My deciding factors when I switched:
- iOS UI animations are significantly better
- access to iMessage
- Apple got around to adding their version of "always on display"
- I turn the vast majority of notifications off, so Android's better notification management stopped mattering to me
- It felt like Google kept bending Android towards iOS anyway (camera app, moving away from the 3 button navigation)
jech · 19m ago
> I feel that iOS and Android offer pretty all the features that I could ever want.
Except privacy.
cyberax · 1h ago
> iOS UI animations are significantly better
And if you don't like them: tough luck. They're mandatory.
nomel · 54m ago
Well, technically...
Accessibility -> Motion -> Reduce Motion
I also usually turn off transparency, to reduce GPU usage by a negligible amount.
xp84 · 14m ago
I don't like Reduce Motion as it still forces you to wait through the half second of delay while it slowly fades things. I just want all animations deleted to avoid delaying the action itself. You used to be able to do this on a jailbroken phone by setting the global animation duration to be like zero or something, but of course Apple basically won the war on us "users" having any control on the devices we buy from them, or should I say, 'license the privilege of using'?
cyberax · 47m ago
Well, try it. It reduces motion, but it does not eliminate all animations.

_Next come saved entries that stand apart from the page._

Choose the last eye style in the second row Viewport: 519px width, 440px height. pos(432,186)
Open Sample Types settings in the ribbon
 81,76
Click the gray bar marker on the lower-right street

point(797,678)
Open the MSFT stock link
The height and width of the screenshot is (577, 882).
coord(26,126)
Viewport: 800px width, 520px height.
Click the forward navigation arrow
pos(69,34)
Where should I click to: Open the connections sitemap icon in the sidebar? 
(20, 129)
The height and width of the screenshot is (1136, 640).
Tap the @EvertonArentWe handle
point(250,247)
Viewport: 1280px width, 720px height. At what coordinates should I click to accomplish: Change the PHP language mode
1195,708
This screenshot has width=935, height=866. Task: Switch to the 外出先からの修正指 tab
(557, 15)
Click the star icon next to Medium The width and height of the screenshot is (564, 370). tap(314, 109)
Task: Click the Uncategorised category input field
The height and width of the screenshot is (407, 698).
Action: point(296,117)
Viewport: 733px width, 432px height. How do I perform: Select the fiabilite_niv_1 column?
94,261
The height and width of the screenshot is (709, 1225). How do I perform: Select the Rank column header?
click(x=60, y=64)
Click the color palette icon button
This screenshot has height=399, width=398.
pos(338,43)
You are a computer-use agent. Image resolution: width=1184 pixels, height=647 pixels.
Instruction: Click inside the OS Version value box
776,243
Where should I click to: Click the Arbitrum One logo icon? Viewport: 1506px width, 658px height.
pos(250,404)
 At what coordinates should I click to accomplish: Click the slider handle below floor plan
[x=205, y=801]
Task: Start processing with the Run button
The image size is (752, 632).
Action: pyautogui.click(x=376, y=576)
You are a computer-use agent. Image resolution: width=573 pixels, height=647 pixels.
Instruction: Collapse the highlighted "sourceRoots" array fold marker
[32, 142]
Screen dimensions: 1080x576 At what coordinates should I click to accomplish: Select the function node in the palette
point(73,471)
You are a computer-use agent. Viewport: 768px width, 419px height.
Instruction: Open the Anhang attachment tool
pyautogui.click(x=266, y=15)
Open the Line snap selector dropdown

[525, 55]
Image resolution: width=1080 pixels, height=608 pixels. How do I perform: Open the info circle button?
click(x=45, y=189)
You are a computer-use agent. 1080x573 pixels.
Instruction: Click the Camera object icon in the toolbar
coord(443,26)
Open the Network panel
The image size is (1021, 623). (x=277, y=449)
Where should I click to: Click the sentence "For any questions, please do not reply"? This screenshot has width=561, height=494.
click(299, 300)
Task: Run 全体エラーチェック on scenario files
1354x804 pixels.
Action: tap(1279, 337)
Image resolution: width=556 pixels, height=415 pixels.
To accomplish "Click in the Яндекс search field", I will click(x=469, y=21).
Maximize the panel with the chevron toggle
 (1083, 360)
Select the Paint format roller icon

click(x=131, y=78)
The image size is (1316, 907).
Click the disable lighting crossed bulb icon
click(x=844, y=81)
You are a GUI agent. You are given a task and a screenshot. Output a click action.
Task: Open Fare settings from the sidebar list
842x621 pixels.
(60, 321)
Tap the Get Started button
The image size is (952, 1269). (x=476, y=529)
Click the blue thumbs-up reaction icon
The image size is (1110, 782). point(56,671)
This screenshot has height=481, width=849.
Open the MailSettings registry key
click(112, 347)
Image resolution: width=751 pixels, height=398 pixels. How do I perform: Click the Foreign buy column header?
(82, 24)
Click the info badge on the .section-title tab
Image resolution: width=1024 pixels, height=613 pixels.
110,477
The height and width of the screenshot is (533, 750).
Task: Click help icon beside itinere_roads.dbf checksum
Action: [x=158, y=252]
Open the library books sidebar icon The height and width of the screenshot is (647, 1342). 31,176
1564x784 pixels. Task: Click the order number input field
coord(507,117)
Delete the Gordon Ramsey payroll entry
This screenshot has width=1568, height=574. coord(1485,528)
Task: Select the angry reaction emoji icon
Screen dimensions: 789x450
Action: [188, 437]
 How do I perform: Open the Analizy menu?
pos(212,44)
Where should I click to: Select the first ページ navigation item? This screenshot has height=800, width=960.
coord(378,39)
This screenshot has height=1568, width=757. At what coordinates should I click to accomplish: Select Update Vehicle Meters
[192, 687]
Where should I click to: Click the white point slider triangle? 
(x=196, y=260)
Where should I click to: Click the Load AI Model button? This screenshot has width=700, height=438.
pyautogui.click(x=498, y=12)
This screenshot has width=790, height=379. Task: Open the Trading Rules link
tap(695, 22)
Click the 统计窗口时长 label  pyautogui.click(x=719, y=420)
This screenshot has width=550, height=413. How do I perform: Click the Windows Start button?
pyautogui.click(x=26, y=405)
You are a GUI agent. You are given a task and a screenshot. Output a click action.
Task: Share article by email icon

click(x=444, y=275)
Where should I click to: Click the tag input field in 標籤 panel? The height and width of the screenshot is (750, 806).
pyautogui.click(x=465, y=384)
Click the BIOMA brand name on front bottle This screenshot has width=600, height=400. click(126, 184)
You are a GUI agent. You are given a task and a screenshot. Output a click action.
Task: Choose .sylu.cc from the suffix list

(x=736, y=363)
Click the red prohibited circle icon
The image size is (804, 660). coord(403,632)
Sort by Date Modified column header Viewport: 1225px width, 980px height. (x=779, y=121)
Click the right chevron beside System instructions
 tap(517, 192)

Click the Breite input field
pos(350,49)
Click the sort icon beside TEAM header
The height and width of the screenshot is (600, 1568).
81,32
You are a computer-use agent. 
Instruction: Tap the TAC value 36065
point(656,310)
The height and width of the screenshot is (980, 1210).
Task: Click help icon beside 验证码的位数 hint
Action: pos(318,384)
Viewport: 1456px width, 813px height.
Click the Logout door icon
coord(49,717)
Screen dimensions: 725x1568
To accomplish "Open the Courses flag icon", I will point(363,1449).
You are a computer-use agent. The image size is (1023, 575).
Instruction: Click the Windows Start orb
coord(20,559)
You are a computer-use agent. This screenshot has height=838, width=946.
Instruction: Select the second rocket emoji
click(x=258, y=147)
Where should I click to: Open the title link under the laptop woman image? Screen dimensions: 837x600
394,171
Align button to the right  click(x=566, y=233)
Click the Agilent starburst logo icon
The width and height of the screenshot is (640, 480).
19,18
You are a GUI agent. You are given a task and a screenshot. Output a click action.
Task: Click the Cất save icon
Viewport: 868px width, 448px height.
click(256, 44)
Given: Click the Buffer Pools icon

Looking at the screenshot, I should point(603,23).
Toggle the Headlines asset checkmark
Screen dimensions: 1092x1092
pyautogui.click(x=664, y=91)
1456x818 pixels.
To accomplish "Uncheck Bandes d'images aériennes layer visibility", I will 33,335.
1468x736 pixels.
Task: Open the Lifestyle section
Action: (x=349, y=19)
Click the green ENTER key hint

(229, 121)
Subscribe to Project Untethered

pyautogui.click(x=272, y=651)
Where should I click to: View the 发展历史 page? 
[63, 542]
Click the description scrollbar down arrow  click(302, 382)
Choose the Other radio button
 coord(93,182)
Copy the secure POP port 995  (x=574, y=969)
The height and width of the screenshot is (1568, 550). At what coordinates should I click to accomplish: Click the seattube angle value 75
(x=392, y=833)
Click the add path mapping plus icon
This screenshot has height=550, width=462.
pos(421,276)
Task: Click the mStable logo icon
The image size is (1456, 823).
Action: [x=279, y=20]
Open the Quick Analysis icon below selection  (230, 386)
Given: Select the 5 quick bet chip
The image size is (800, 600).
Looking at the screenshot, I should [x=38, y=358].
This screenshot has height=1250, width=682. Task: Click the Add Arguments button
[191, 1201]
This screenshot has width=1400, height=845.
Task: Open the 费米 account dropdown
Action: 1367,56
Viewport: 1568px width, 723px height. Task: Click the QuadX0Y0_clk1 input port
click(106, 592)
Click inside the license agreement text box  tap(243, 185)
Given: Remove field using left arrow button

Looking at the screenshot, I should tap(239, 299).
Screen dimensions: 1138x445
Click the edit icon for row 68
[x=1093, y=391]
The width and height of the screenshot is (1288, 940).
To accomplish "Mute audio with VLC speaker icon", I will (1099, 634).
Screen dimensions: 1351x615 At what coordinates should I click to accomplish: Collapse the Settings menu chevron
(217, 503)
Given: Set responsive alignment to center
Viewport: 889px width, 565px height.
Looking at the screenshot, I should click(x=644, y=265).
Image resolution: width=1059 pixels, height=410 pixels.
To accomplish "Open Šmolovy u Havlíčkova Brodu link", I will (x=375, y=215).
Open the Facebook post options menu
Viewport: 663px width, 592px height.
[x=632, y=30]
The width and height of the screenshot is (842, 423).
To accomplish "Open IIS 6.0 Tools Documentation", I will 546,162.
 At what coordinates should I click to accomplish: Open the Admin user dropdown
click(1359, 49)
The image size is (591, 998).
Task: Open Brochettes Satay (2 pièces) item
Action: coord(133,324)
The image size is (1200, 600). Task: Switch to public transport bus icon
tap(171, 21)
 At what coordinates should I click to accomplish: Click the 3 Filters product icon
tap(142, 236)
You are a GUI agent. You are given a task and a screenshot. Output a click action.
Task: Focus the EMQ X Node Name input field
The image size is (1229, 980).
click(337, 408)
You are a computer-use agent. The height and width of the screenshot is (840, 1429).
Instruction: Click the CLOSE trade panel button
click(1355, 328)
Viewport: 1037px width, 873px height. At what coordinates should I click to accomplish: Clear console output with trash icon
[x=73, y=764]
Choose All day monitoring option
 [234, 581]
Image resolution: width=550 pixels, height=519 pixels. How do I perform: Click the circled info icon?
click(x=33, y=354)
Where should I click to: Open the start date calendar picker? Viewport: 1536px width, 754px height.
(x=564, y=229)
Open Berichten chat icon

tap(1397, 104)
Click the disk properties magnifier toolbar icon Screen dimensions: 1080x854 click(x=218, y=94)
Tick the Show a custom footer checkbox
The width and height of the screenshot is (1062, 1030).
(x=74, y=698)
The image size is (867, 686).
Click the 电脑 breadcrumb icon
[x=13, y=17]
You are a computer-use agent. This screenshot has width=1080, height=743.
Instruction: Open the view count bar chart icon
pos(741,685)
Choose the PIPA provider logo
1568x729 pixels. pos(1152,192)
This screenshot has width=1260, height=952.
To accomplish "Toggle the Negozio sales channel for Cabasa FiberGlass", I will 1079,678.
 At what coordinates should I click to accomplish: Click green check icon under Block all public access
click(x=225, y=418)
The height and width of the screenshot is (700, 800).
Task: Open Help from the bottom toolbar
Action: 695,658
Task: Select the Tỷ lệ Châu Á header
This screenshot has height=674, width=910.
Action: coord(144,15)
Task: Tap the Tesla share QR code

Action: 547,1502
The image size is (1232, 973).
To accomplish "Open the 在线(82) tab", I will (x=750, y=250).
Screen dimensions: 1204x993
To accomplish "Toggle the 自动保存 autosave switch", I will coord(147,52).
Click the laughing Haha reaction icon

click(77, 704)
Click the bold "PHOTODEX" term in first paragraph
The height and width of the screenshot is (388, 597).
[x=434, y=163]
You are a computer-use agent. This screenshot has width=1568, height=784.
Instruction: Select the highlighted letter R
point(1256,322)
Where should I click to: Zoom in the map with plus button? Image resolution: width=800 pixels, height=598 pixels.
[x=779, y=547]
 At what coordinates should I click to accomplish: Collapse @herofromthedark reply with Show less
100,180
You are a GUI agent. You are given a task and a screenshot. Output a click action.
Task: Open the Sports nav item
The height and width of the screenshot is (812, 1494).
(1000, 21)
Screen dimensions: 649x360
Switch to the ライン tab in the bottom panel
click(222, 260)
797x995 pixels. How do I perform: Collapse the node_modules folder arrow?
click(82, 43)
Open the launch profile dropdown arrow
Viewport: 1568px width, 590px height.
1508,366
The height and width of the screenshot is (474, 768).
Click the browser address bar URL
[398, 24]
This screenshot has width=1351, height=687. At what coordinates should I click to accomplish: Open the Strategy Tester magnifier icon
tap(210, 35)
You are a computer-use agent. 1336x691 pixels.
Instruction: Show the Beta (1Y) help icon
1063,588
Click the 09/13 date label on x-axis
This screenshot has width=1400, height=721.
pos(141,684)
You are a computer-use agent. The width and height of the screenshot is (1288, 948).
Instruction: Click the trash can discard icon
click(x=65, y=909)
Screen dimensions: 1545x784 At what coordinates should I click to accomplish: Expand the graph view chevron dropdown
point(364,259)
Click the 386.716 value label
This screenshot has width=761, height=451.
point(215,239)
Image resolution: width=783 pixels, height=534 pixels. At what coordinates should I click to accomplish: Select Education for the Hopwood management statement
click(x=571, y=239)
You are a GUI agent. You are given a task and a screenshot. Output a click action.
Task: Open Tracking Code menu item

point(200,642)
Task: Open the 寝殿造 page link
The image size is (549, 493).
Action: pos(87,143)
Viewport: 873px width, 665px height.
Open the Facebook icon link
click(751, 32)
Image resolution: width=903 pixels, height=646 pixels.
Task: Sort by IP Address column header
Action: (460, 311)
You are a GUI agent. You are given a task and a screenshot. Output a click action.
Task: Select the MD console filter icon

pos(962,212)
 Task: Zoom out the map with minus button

I turned off all animations on my Android phone, and now each time I have to use iOS (for development) it feels like swimming through molasses.
csmcg · 53m ago
you can "Reduce Motion" and "Prefer Cross-Fade Transitions" under accessibility. Not sure if that's what is being referred to though.
appease7727 · 33m ago
My pixel 8 does not stay where I put it. Without a case, it will slide right off of any slightly tilted surface.
It should be illegal to put glass on the back of a phone.
xp84 · 10m ago
I agree so much. I get why: "Designers" consider plastic to be low-class, metal is radio-opaque, so that leaves glass as the only option even though it has zero functional advantages over plastic (glass is heavier and more fragile).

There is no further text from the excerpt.